Le délai de péremption court à compter de la notification de la décision ordonnant la radiation. Il est interrompu par un acte manifestant sans équivoque la volonté d'exécuter. Le premier président ou le conseiller de la mise en état peut, soit à la demande des parties, soit d'office, après avoir invité les parties à présenter leurs observations, constater la péremption.
Le premier président ou le conseiller de la mise en état autorise, sauf s'il constate la péremption, la réinscription de l'affaire au rôle de la cour sur justification de l'exécution de la décision attaquée.
En l'espèce, la demande de radiation est recevable comme ayant été faite dans le délai dont les intimés disposaient pour conclure devant la cour.
Le jugement déféré n'a pas écarté l'exécution provisoire de droit, de sorte que, cette décision ayant été signifiée à M. [B] le 14 septembre 2023, les intimés sont fondés à en réclamer l'exécution par l'appelant.
Les intimés justifient avoir fait procéder à l'expulsion de M. [B] laquelle est intervenue, avec le concours de la force publique, le 16 avril 2024. Pour autant M. [B] ne justifie d'aucun paiement des sommes auxquelles il a été condamné, qu'il s'agisse des dommages et intérêts ou des indemnités d'occupation, dont le montant s'élève à 81 666,67 euros au 31 mars 2024.
M. [B], qui n'a pas conclu sur l'incident, n'invoque aucune impossibilité d'exécuter, quand bien même il bénéficie de l'aide juridictionnelle totale, et il n'est pas démontré que l'exécution entraînerait pour lui des conséquences manifestement excessives. Il apparaît en effet qu'il a tiré des revenus conséquents de la location du bien litigieux ainsi que l'a relevé le premier juge (125 879,99 euros entre 2016 et 2020) sommes dont l'utilisation est inconnue.
En conséquence il convient de faire droit à la demande de radiation de l'affaire, dont la réinscription ne pourra intervenir que sur justification par M. [B] de l'exécution, ou à tout le moins d'un commencement d'exécution de la décision déférée, et sous réserve de la péremption.
Il serait inéquitable de laisser à la charge des consorts [C] la totalité des frais exposés en appel, et non compris dans les dépens. Il convient en conséquence de leur allouer la somme de 3 000 euros sur le fondement de l'article 700 du code de procédure civile.

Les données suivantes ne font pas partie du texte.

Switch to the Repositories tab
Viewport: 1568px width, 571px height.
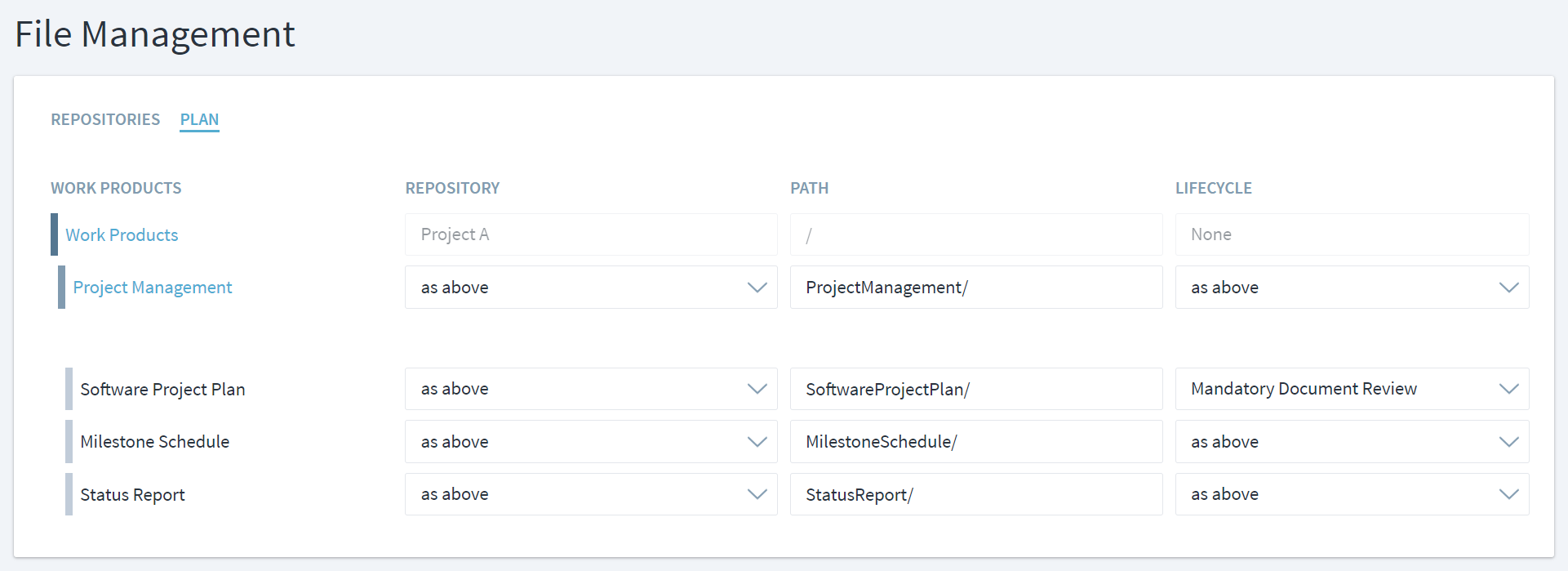point(105,119)
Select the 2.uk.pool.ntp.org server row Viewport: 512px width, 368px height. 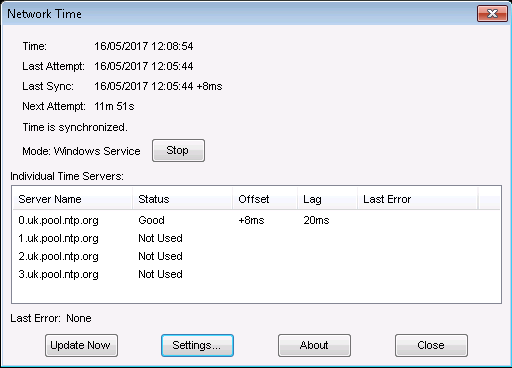coord(256,256)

M. [B] supportera les entiers dépens, avec application des dispositions de l'article 699 du code de procédure civile au profit de Me Michel Fillard, avocat.
PAR CES MOTIFS
Nous, Conseillère de la mise en état, statuant publiquement et contradictoirement,
Déclarons recevable la demande de Mme [T] [G], veuve [C], Mme [W] [M] [Y], M. [E] [M] [O], Mme [N] [Y] et M. [R] [M] [O],
Ordonnons la radiation de l'affaire inscrite sous le n° R.G. 23/01415,
Disons que l'affaire pourra être réinscrite au rôle sur justification de l'exécution de la décision, déférée et sous réserve de la péremption,
Condamnons M. [K] [B] à payer à Mme [T] [G], veuve [C], Mme [W] [M] [Y], M. [E] [M] [O], Mme [N] [Y] et M. [R] [M] [O] la somme de 3 000 euros sur le fondement de l'article 700 du code de procédure civile,
Condamnons M. [K] [B] aux dépens, avec application des dispositions de l'article 699 du code de procédure civile au profit de Me Michel Fillard.
Ainsi prononcé le 12 Septembre 2024 par mise à disposition de l'ordonnance au greffe de la Cour, les parties en ayant été préalablement avisées dans les conditions prévues au deuxième alinéa de l'article 450 du code de procédure civile, et signée par Alyette FOUCHARD, Conseillère chargée de la Mise en Etat et Sylvie DURAND, Greffière.